» **PASSAGE FOR REVIEW**
Where the pressure is coming from
The cultural backdrop barely needs explaining if you live in it. There is a daily video call, in which your own face is the most-studied object in the room. Some filters subtly whiten and reshape teeth before you’ve even finished blinking. There are AI photo apps that fix your smile while you’re trying to send a holiday picture to your mum. There is the reality TV reveal in which a contestant emerges with a row of impossibly uniform porcelain, and an Instagram feed in which everyone, dentist or not, seems to have had something done. The pressure lands disproportionately on women, a finding consistent across multiple Oral Health Foundation studies on smile self-consciousness.
What it actually looks like
In a consulting room, this rarely arrives announcing itself. It looks like a 38-year-old with naturally lovely teeth asking for eight veneers. It looks like the patient who books in for a “consultation” with a saved Instagram grid of someone else’s smile. It looks like a woman in her early thirties, with perfectly fine teeth, who has decided her bottom row is the reason her last relationship ended. It often looks like a long-standing patient who, ten years ago, was thrilled with her smile and now is not, and cannot quite explain why.

» **ACTIVITY**
Quote the passage on smile-related pressure from "What it actually" up to and including "quite explain why.". The material after the passage isn't needed for anything here.

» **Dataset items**
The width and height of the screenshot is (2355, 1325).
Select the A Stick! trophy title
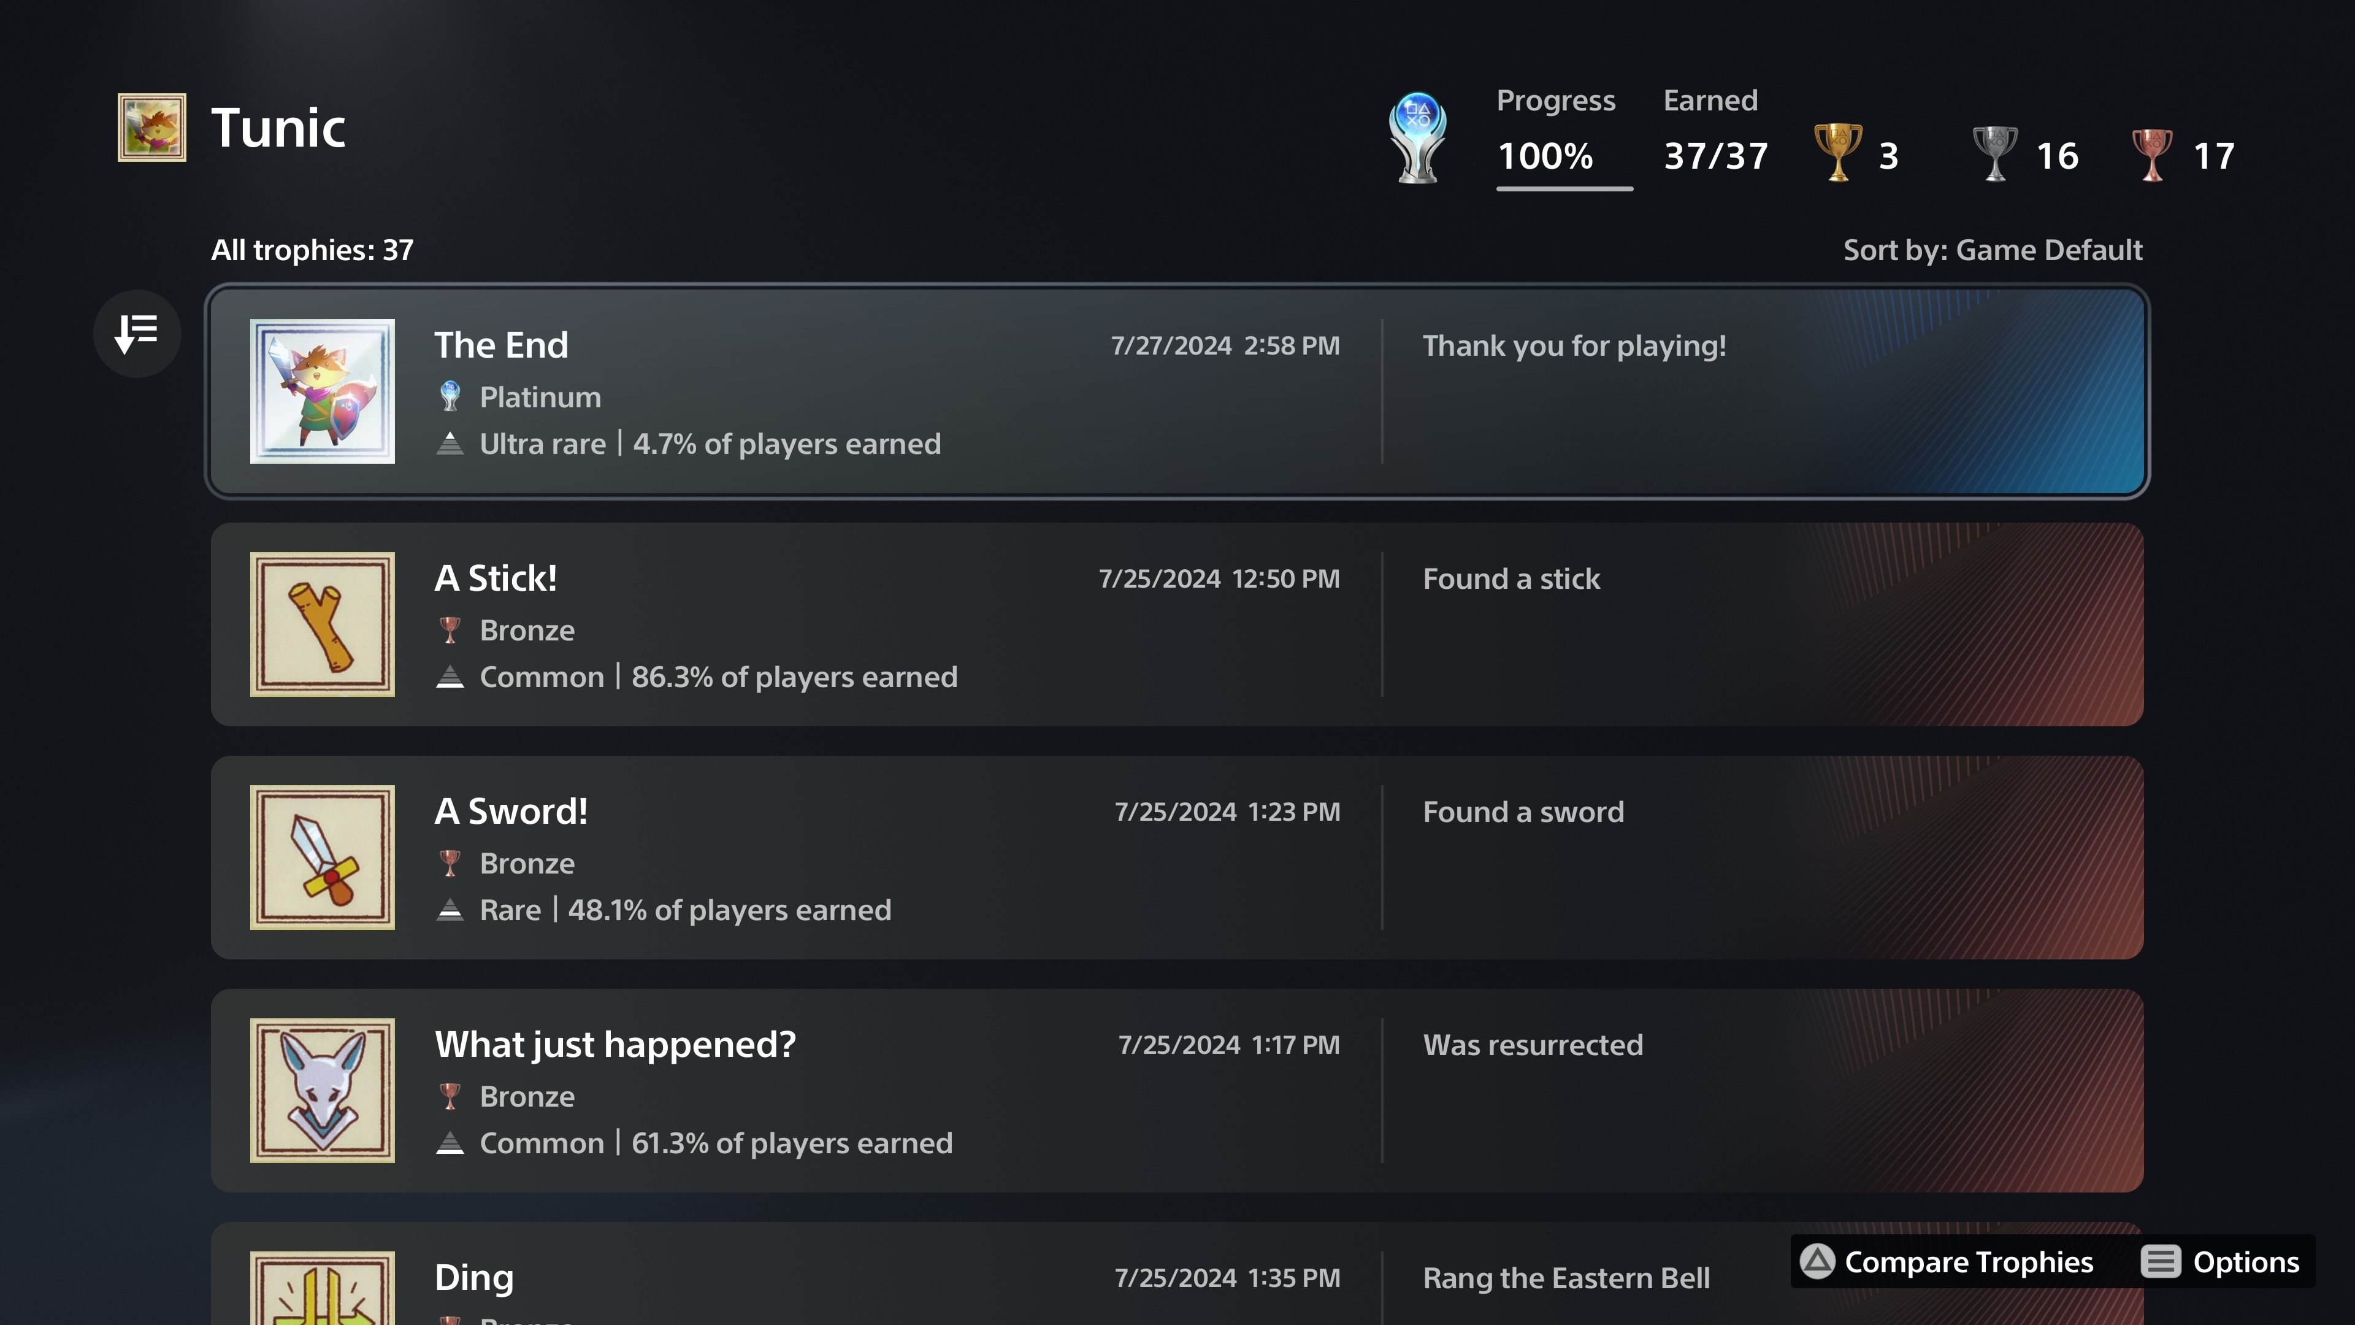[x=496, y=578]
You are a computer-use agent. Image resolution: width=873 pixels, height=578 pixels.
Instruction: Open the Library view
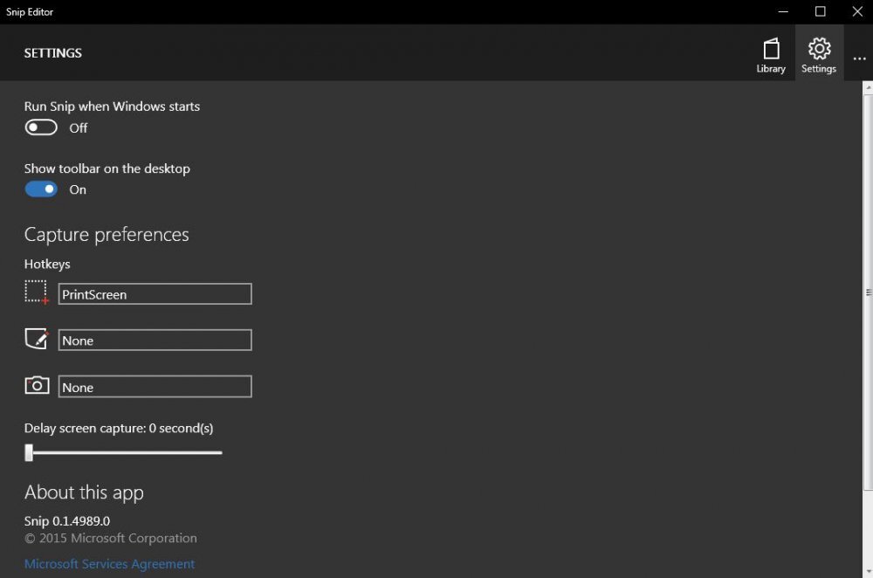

» **RESULT OF THIS EXERCISE**
What it actually looks like
In a consulting room, this rarely arrives announcing itself. It looks like a 38-year-old with naturally lovely teeth asking for eight veneers. It looks like the patient who books in for a “consultation” with a saved Instagram grid of someone else’s smile. It looks like a woman in her early thirties, with perfectly fine teeth, who has decided her bottom row is the reason her last relationship ended. It often looks like a long-standing patient who, ten years ago, was thrilled with her smile and now is not, and cannot quite explain why.